Sensing Distress – Towards a Blended Method for Detecting and Responding to Problematic Customer Experience Events

  • Sue HesseyEmail author
  • Will Venters
Conference paper
Part of the Lecture Notes in Computer Science book series (LNCS, volume 9751)


Excellent Customer Experience (CE) is a strategic priority for many large service organisations in a competitive marketplace. CE should be seamless, and in most cases it is, with customers ordering, paying for and receiving services that align with their expectations. However, in rare cases, an exceptional process event leads to service delivery delay or failure, and both the customer and organisation end up in complex recovery situations as a result. Unless this recovery is handled effectively inefficiency, avoidable costs and brand damage can result. So how can organisations sense when these problems are occurring and how can they respond to avoid these negative consequences?
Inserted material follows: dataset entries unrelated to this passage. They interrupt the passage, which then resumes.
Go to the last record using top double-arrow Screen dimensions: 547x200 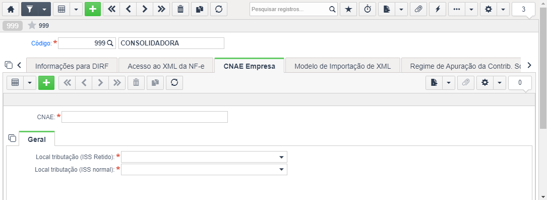pos(161,10)
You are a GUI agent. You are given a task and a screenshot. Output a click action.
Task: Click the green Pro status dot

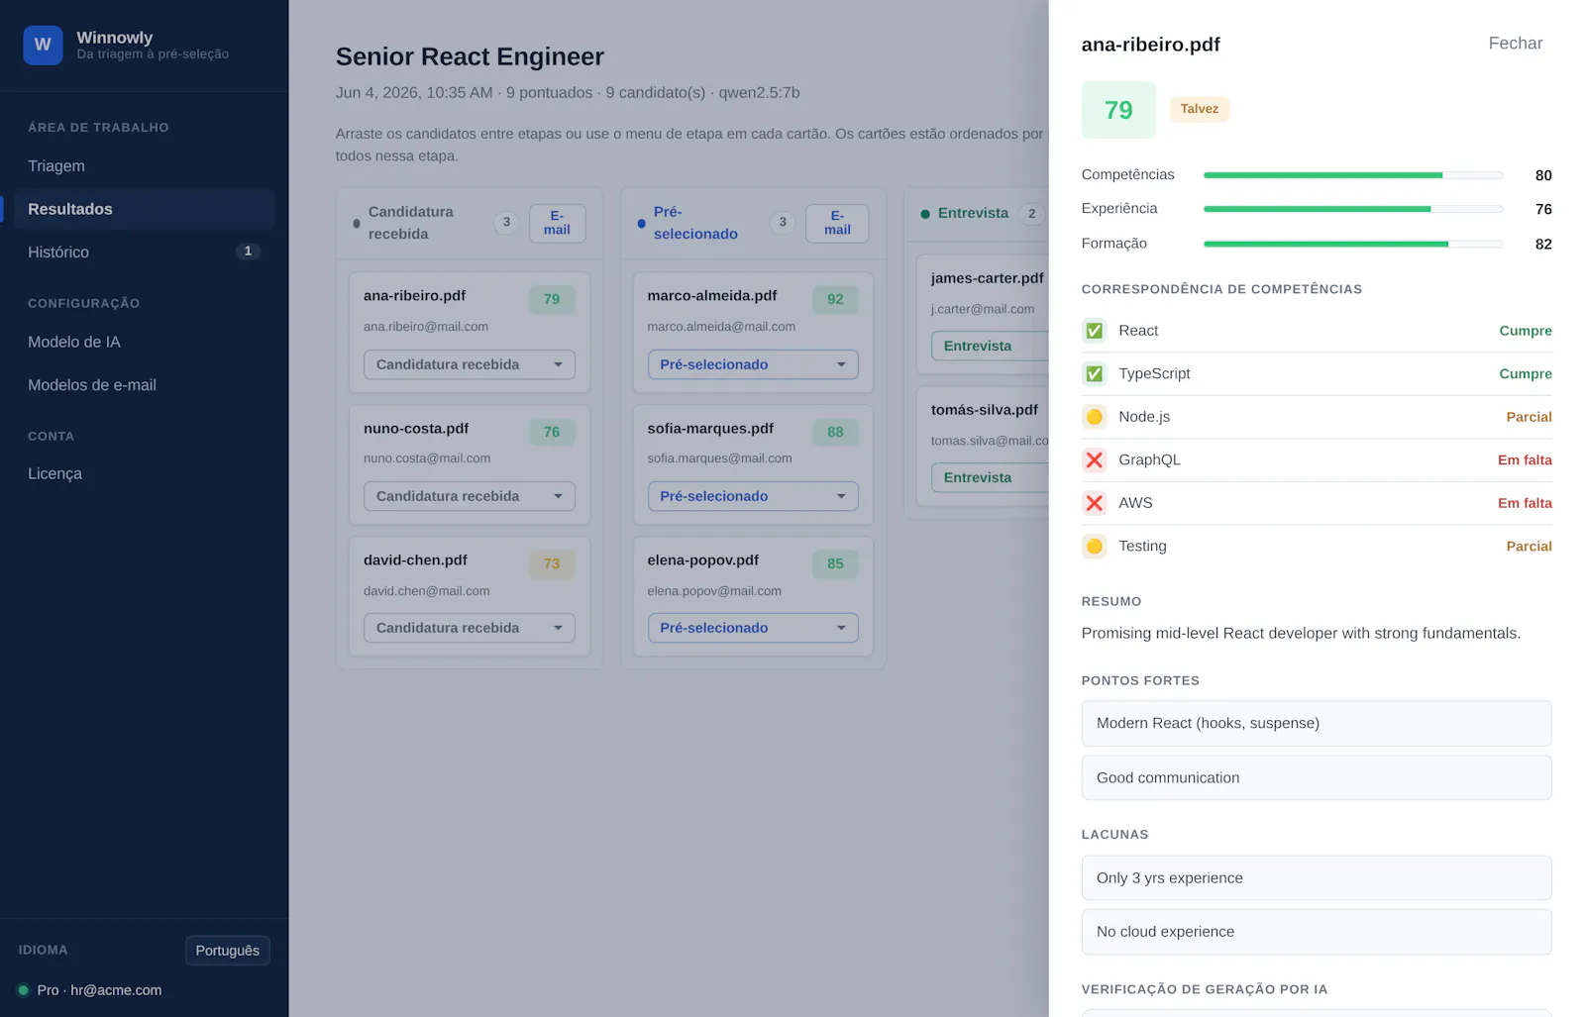pos(24,989)
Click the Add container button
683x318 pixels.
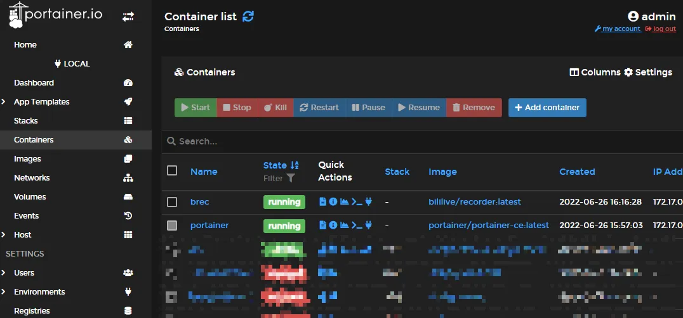(x=547, y=108)
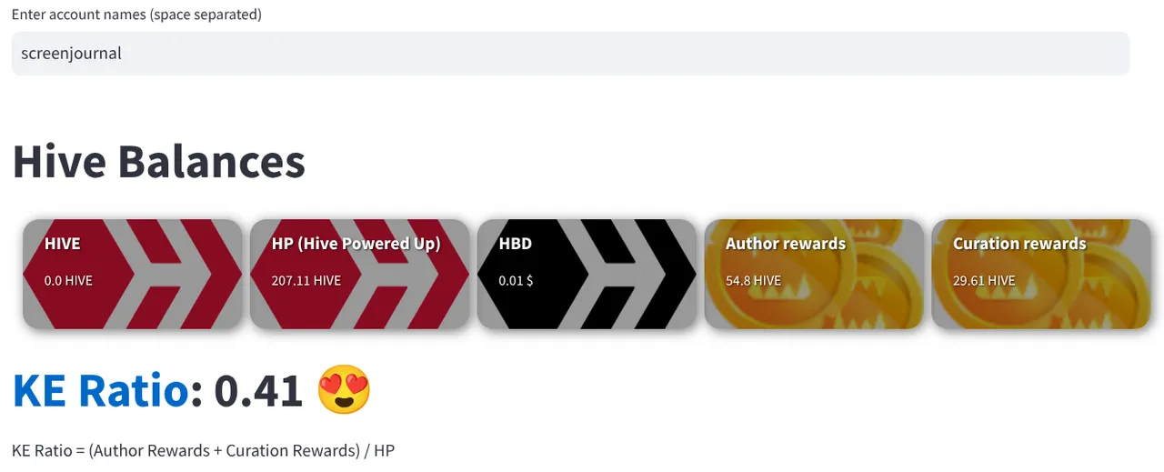Click the 207.11 HIVE powered up value

point(306,281)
Our paper proposes a blended methodology where process mining and qualitative user research combine to give a holistic picture of customer experience issues, derived from a particular customer case study. We propose a theoretical model for detecting and responding to customer issues, and discuss the challenges and opportunities of such a model when applied in practice in large service organisations.


Customer experience Process mining HCI 



Thanks to Florian Allwein of LSE for additional data from advisor interviews and observations. Thanks also to William Harmer of BT for his Process Mining expertise.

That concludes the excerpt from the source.